In the workplace, perceived exertion and the fatigue a person experiences can be a greater indicator of musculoskeletal stress than the actual handling of the objective load (Borg, 1998). It is insufficient to just measure the weight of a load because it does not account for the difficulty of the task being performed (i.e., if the worker has to lift in an asymmetric position) or the capacity of the individual.
In the work environment, the RPE scale is most often used to assess job tasks where the nature of the work is mainly physical. If a job task involves a combination of mental concentration and physical effort, then the CR10 scale is most appropriate for use in assessing perceived exertion.
Snook indirectly used a version of the RPE scale in the development of the Snook's Tables (www.ekginc.com/snook.htm). In his experiment, Snook instructed the participants to adjust the weight of the load so that they were able to lift all day, as hard as they could on an incentive basis. Specifically, Snook instructed the participants to lift "without straining or becoming unusually tired, weak, out of breath, or overheated". Snook allowed the participants to adjust their weights because "Only the individual worker can sense the various strains associated with manual handling tasks; only the individual worker can integrate the sensory inputs into one meaningful response". In other words, individuals are the best judges of their own exertions.

_EXTRACTED ENTRIES_
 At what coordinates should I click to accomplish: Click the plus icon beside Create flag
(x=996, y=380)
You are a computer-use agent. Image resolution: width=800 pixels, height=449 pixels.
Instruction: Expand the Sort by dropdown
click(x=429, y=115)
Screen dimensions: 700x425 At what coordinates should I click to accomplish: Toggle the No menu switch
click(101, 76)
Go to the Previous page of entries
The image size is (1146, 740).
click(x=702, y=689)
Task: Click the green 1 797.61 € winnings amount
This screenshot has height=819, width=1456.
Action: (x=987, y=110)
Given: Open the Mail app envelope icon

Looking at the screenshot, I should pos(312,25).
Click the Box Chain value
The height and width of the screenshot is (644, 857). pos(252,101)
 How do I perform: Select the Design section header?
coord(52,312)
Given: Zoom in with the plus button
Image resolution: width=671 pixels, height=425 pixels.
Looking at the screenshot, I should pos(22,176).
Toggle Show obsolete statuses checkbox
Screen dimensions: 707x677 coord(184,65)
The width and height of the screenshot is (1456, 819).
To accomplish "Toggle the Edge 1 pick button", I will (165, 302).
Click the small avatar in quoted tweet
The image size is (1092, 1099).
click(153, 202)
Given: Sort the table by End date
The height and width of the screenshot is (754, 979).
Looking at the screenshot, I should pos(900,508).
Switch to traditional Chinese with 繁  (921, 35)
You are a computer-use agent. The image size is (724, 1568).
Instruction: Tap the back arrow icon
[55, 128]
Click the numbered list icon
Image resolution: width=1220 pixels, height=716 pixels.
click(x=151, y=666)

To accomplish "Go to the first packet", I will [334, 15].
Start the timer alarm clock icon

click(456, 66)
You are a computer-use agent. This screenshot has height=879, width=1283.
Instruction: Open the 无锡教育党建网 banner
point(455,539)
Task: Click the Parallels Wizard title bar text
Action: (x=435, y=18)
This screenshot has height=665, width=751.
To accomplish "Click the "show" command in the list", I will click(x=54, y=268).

_PROMPT A_
Please write out the stretch of the passage on perceived exertion from "In the workplace, perceived" through "assessing perceived exertion.".
_PROMPT B_
Why, according to the passage on perceived exertion, did Snook let participants adjust the weight of their loads? Answer in one to three sentences.
_PROMPT C_
Carry on the passage on perceived exertion from its last sentence.
The entries aren't needed for any of this.

_EXERCISE ANSWER A_
In the workplace, perceived exertion and the fatigue a person experiences can be a greater indicator of musculoskeletal stress than the actual handling of the objective load (Borg, 1998). It is insufficient to just measure the weight of a load because it does not account for the difficulty of the task being performed (i.e., if the worker has to lift in an asymmetric position) or the capacity of the individual.
In the work environment, the RPE scale is most often used to assess job tasks where the nature of the work is mainly physical. If a job task involves a combination of mental concentration and physical effort, then the CR10 scale is most appropriate for use in assessing perceived exertion.

_EXERCISE ANSWER B_
Snook let participants adjust their weights because only the individual worker can sense the various strains of manual handling tasks and combine those sensations into one meaningful response. In other words, individuals are the best judges of their own exertion.

_EXERCISE ANSWER C_
A study done by Legg (1985) investigated the effects of individual differences and rate of perceived exertion. The results of Legg's study show that "maximal aerobic capacity demand, body weight, training, sex, age, and genetic make-up are all factors influencing the ability of a worker in any job" (Legg, 1985). In effect, this may account for the apparent differences in RPE among individuals.